Grisha Filipov

Georgi ( Grisha ) Stanschew Filipow (Bulgarian: Георги ( Гриша ) Станчев Филипов ) ( born July 13, 1919 in Kadiewka (Ukraine ); † November 2, 1994 in Sofia) was a Bulgarian politician and Prime Minister.

Life

Study, party official and detention

Filipow spent his youth in the Ukraine and then earned a degree in mathematics and physics at the Kliment of Ohrid - Sofia University, which he completed with graduation.

Already as a student he was an active member of the Communist Youth Union. In 1940 he joined the then illegal Bulgarian Communist Party ( BKP ) ( Balgarska Komunisticeska Partija ) and was in the same year a member of the Board of BKP in the Oblast Lovech.

During the reign of Tsar Boris III. He was sentenced in 1941 for his communist activities prohibited to a fifteen- year sentence.

After the coup, the Fatherland Front of 9 September 1944, he was released from prison and continued his official activity.

People's Republic of Bulgaria

After the founding of the People's Republic of Bulgaria on 15 September 1946, he rose to within the nomenklatura of the BCP and the government.

In 1947, he was initially for a short time employee of the Ministry of Industry. Between 1948 and 1951 he completed then a study of economics and trade in Moscow. After his return from the Soviet Union 1951, he was an employee of the State Planning Commission and from 1957 to 1958 the acting chairman.

In 1958 he was elected candidates and then in 1962 as a member of the Central Committee ( CC) of the BCP. From 1962 to 1966 Filipow is again acting chairman of the State Planning Commission.

In 1966 he was elected a deputy of the fifth Grand National Assembly, which he then belonged to the 9th election period in 1990. At the same time, he became in 1966 chairman of the Economic Reform Commission and, as such, a member of the Council of Ministers. After the events of the Prague Spring in Czechoslovakia, this Commission was dissolved. Filipow remained a member of the Council of Ministers.

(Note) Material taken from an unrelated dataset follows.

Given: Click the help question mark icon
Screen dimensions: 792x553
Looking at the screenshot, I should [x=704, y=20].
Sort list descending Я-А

In 1971 he became secretary of the Central Committee of the BCP and member of the newly created State Council. At the same time he was elected member of the Politburo of the Central Committee. This Filipow belonged to the closest governing body of the BKP.

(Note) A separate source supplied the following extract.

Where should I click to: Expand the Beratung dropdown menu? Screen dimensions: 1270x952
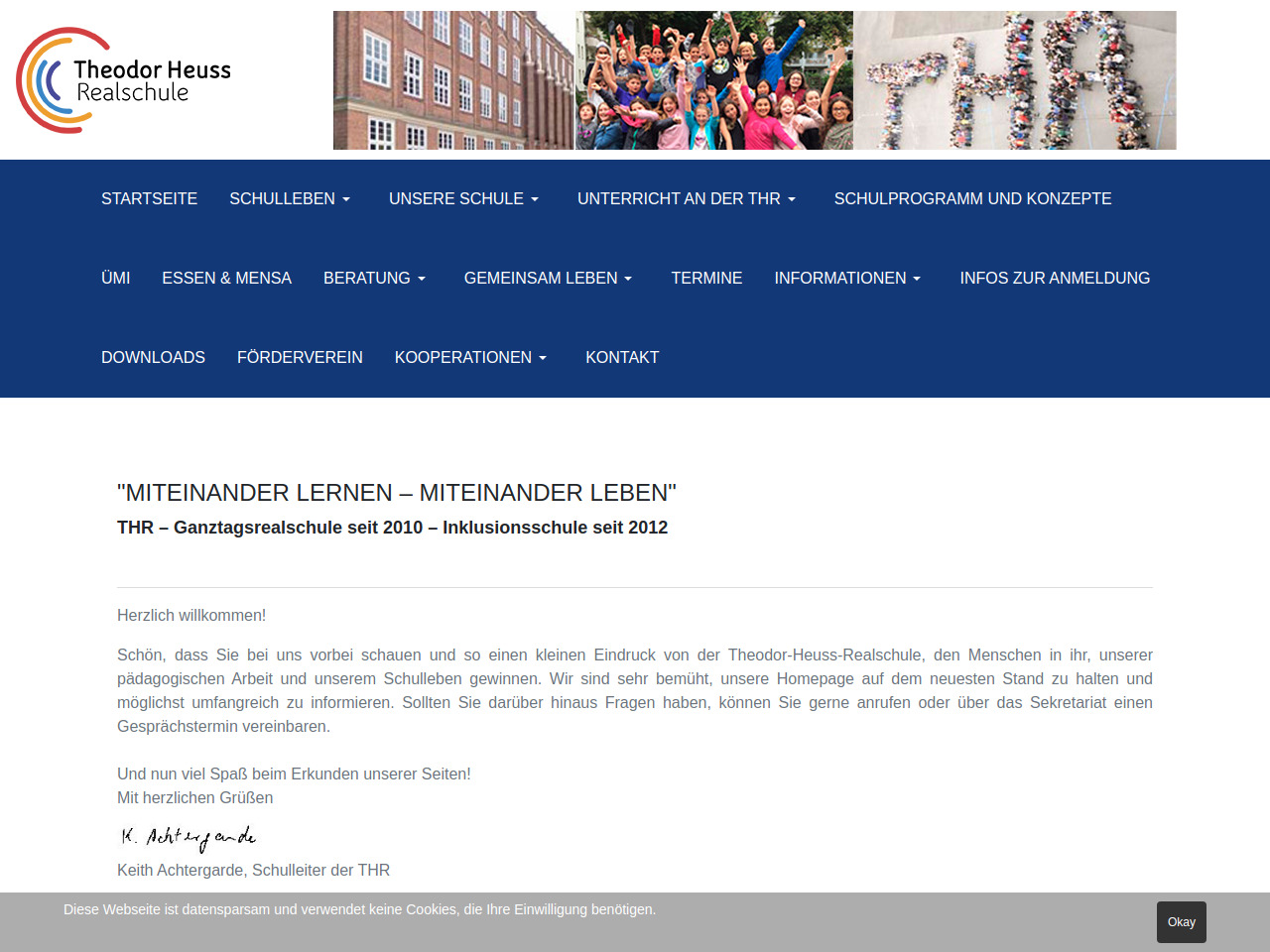tap(374, 278)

Prime Minister and the end of the People's Republic of

On 16 June 1981 he was appointed by the Chairman of the State Council and Secretary General of the Central Committee, Todor Zhivkov, succeeding Stanko Todorov as Chairman of the Council of Ministers. In spite of this office he lost in 1982 its membership in the Politburo. During his tenure as Prime Minister, he focused mainly on the reform of the economy, while he let political reforms in mind.

On March 21, 1986, he was succeeded in the office of Prime Minister Georgi Atanasov. In his reign, he was Chairman of the Commission for Socio-economic developments. At the same time he was re-elected as a member of the Politburo of the Central Committee. On August 17, 1987, he laid the Grand National Assembly the Economic reform plan, which has been unanimously approved by Parliament, especially as the economy was in need of reform since the early 1980s.

On February 3, 1990, he lost to the replacement of Prime Minister Atanassow his offices. On April 24, 1990, he was expelled from the Balgarska to Sozialistitscheska Partija (BSP ) renamed BKP.

After the founding of the Republic of Bulgaria on 15 November 1990, he was arrested and charged with misuse of public funds. However Filipow died before the trial started in detention.